PROVIDED INFORMATION: Begin

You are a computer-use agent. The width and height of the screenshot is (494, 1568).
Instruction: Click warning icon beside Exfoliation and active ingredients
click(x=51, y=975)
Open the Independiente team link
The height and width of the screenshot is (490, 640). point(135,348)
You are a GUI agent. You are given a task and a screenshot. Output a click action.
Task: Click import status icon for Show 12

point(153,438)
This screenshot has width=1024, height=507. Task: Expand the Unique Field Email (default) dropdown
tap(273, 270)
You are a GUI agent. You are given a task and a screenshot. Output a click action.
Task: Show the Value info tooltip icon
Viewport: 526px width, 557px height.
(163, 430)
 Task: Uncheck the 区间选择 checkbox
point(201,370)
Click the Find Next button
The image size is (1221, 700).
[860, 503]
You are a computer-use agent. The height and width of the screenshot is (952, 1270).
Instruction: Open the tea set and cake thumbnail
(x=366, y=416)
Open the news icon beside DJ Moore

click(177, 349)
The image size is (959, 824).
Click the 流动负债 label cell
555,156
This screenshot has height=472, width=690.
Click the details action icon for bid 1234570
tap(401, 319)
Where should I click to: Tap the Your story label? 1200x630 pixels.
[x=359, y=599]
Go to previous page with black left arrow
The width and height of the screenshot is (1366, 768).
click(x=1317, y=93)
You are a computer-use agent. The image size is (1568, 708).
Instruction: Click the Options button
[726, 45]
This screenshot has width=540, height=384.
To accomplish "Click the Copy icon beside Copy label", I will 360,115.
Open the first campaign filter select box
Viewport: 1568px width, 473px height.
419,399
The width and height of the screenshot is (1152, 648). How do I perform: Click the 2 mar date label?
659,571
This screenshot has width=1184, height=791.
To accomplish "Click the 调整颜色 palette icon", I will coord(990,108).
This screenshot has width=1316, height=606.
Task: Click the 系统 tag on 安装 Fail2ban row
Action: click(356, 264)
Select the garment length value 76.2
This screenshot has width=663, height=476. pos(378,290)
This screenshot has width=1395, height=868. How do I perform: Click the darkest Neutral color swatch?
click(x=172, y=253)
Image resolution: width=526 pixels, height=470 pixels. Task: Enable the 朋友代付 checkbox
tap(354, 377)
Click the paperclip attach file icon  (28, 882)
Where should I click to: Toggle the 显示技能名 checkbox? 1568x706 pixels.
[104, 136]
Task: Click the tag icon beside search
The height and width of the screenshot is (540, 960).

PROVIDED INFORMATION: End

> WORK INSTRUCTIONS
Write all of the data above again, exactly as given.

> ANSWER TO THE PROBLEM
You are a computer-use agent. The width and height of the screenshot is (494, 1568).
Instruction: Click warning icon beside Exfoliation and active ingredients
click(x=51, y=975)
Open the Independiente team link
The height and width of the screenshot is (490, 640). point(135,348)
You are a GUI agent. You are given a task and a screenshot. Output a click action.
Task: Click import status icon for Show 12

point(153,438)
This screenshot has width=1024, height=507. Task: Expand the Unique Field Email (default) dropdown
tap(273, 270)
You are a GUI agent. You are given a task and a screenshot. Output a click action.
Task: Show the Value info tooltip icon
Viewport: 526px width, 557px height.
(163, 430)
 Task: Uncheck the 区间选择 checkbox
point(201,370)
Click the Find Next button
The image size is (1221, 700).
[860, 503]
You are a computer-use agent. The height and width of the screenshot is (952, 1270).
Instruction: Open the tea set and cake thumbnail
(x=366, y=416)
Open the news icon beside DJ Moore

click(177, 349)
The image size is (959, 824).
Click the 流动负债 label cell
555,156
This screenshot has height=472, width=690.
Click the details action icon for bid 1234570
tap(401, 319)
Where should I click to: Tap the Your story label? 1200x630 pixels.
[x=359, y=599]
Go to previous page with black left arrow
The width and height of the screenshot is (1366, 768).
click(x=1317, y=93)
You are a computer-use agent. The image size is (1568, 708).
Instruction: Click the Options button
[726, 45]
This screenshot has width=540, height=384.
To accomplish "Click the Copy icon beside Copy label", I will 360,115.
Open the first campaign filter select box
Viewport: 1568px width, 473px height.
419,399
The width and height of the screenshot is (1152, 648). How do I perform: Click the 2 mar date label?
659,571
This screenshot has width=1184, height=791.
To accomplish "Click the 调整颜色 palette icon", I will coord(990,108).
This screenshot has width=1316, height=606.
Task: Click the 系统 tag on 安装 Fail2ban row
Action: click(356, 264)
Select the garment length value 76.2
This screenshot has width=663, height=476. pos(378,290)
This screenshot has width=1395, height=868. How do I perform: Click the darkest Neutral color swatch?
click(x=172, y=253)
Image resolution: width=526 pixels, height=470 pixels. Task: Enable the 朋友代付 checkbox
tap(354, 377)
Click the paperclip attach file icon  (28, 882)
Where should I click to: Toggle the 显示技能名 checkbox? 1568x706 pixels.
[104, 136]
Task: Click the tag icon beside search
The height and width of the screenshot is (540, 960).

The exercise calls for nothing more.